I stop walking, startled by his perception. "What do you mean?"
"In psychology, is there not a concept about the professional who cannot diagnose themselves?"
"Physician, heal thyself," I murmur. "Yeah, that's a thing."
Haru adjusts his glasses. "Perhaps what you seek regarding your personal identity questions requires an external perspective."
"Are you saying I need someone else to help me figure out if I'm gay, bi, or something else?" I ask, lowering my voice even though no one's around.
"I am merely suggesting that self-discovery sometimes benefits from dialogue," Haru replies diplomatically. "As you assist others in understanding behaviour, perhaps someone could assist you in understanding yourself."
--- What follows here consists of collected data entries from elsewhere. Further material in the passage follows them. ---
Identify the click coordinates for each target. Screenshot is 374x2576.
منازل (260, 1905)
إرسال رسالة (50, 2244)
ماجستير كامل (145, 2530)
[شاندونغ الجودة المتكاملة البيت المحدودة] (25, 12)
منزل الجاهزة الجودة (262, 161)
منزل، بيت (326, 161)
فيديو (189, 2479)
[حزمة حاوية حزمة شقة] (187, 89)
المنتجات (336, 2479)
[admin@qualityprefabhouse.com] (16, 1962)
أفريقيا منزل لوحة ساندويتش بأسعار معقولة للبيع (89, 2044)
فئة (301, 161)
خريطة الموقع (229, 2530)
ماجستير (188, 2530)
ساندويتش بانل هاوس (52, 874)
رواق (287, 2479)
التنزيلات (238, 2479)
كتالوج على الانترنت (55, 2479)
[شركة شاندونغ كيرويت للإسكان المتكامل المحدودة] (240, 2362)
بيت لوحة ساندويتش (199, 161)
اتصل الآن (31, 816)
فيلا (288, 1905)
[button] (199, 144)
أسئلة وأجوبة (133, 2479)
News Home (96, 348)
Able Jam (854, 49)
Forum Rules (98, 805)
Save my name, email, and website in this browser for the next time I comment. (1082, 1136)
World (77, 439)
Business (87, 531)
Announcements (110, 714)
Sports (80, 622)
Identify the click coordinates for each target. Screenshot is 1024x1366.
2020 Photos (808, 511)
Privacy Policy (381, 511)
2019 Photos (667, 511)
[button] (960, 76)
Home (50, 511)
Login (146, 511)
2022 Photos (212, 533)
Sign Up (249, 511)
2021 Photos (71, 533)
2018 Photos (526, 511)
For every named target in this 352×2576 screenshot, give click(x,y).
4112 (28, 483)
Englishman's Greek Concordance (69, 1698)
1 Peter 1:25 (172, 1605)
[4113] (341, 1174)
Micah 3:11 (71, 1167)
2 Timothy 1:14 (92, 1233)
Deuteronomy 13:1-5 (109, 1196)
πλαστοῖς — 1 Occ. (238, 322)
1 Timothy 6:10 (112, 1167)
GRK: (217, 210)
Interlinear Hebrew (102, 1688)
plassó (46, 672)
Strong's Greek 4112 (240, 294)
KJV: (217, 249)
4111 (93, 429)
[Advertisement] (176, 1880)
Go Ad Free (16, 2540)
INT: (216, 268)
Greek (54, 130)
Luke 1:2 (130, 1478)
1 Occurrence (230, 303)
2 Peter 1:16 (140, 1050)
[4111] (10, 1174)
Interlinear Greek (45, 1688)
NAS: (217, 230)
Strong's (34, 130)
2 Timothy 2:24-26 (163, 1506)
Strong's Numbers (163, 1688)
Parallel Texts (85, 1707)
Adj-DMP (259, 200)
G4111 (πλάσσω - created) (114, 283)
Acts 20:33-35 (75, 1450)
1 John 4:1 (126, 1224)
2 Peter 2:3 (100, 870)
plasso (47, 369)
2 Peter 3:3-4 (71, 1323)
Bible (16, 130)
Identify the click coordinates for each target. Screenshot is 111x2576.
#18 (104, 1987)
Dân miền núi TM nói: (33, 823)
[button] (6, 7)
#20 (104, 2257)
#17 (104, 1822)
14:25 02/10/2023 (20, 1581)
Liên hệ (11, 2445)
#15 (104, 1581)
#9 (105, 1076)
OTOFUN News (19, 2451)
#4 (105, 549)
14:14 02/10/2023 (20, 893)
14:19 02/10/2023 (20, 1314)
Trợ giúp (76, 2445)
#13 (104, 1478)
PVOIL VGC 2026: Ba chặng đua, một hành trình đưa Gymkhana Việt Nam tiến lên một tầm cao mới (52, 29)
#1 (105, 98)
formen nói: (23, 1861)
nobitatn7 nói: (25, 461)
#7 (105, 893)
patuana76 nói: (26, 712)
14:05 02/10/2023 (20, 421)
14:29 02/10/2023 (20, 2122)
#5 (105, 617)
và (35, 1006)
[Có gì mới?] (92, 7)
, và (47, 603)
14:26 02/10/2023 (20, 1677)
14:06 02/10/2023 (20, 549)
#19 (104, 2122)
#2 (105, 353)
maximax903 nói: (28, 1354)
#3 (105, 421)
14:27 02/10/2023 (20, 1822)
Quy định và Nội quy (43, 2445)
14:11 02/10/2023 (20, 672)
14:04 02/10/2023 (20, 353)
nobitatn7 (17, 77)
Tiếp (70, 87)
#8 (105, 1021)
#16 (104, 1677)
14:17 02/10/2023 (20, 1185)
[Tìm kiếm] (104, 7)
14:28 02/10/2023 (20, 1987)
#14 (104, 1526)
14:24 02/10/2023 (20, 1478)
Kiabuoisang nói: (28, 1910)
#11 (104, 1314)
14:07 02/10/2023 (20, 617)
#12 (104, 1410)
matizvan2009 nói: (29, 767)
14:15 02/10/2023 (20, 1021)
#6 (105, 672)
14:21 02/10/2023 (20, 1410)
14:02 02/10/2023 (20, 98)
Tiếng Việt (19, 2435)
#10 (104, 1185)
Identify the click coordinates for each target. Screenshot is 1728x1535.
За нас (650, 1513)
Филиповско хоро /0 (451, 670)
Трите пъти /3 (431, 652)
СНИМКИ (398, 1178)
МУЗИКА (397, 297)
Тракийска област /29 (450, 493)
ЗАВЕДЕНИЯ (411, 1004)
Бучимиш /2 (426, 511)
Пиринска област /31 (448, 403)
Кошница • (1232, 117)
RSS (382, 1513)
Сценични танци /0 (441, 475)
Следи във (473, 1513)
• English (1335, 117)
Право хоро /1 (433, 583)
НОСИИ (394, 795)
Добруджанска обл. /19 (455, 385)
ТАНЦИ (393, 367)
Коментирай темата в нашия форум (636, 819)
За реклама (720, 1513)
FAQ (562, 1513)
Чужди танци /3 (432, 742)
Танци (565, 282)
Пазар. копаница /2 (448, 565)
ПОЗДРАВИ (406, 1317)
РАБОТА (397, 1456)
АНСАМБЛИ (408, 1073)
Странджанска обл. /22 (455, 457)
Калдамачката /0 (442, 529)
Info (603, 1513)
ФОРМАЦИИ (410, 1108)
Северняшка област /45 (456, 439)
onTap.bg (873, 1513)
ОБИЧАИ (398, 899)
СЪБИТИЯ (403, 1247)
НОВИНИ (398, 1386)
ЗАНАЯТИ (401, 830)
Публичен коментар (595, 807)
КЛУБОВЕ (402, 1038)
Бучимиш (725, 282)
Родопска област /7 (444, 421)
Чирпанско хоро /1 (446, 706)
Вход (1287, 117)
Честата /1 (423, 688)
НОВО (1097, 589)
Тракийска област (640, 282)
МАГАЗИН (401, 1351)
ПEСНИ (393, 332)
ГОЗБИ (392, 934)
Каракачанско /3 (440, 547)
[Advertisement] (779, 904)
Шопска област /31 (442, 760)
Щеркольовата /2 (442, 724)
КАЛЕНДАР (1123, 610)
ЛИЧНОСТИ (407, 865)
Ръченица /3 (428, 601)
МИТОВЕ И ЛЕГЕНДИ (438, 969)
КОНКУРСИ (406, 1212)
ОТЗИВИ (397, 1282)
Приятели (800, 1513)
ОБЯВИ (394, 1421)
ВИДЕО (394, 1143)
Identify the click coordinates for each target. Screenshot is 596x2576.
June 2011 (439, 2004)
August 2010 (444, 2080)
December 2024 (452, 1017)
With that unexpectedly profound statement, he bows slightly and heads off toward his class, leaving me standing there with my mind racing.
The thing is, he's right. I can read anyone, except myself. I can pinpoint Haru's crush on Jamal from fifty yards, diagnose DeShawn's narcissism over a fifteen-minute lunch, and spot Tyler's happiness like it's written in neon.
But my own feelings? They're a jumbled mess I can't seem to untangle.
Well, shit, He's right. I'm kinda a mess
As I walk to my Psychology seminar, I wonder what it would be like to have someone help me figure myself out. Someone who could look at me objectively and say, "Here's what you're feeling. Here's what it means."
The irony doesn't escape me: a Psych major who needs someone else to explain his own mind to him.
Maybe Haru's right. Maybe what I need is a guide, someone to teach me how to be whatever it is that I am.
I shake my head, laughing at myself. How would that even work? "Excuse me, can you teach me how to be gay?"
Still smiling at the ridiculous thought, I push open the door to my classroom.Yeah, right. "Hi, please teach me how to be gay." That'll be the day.
Chapter 3
Pre-Med, Post-Mortified
Sebastian
My room is 126 square feet of organized chaos. Every inch serves a purpose, from the desk positioned to maximize natural light to the mini fridge stocked with brain-boosting foods. My roommates aren't home, which is a small blessing. I need silence to process this humiliation.
I drop my backpack and immediately update my schedule. A massive whiteboard covers one wall, colour-coded by subject, priority, and deadline. Now, I need to add "tutoring" somewhere in the few remaining white spaces.
My phone rings. The caller ID reads "Mom." I consider ignoring it, but guilt wins out. I haven't called home in two weeks.
"Ciao, Mamma," I answer, switching to Italian as I always do when she calls.
"Sebastiano! Finally, he remembers his mamma exists," comes her warm, melodious voice, the familiar accent of home.
"I've been busy with classes," I say, my standard excuse.
"Too busy for family? Your father asks about you. Sophia and Lucia were here Sunday for dinner. We missed you."
My guilt intensifies. My two older sisters, both working for the family construction business, live close to our parents. They're the good children who stayed.Idiot, don't be bitter.
"School is important, Mamma. I have exams to prepare for."
"Always with the books," she sighs. "Your father says the company's expansion is going well. They're breaking ground on the new development next month. He could use another Moretti on the team."
Here it comes: the subtle pressure to abandon my medical dreams and join Moretti & Son Construction, a company named for sons that, ironically, is run by two daughters.
"That's great," I say neutrally. "Send him my congratulations."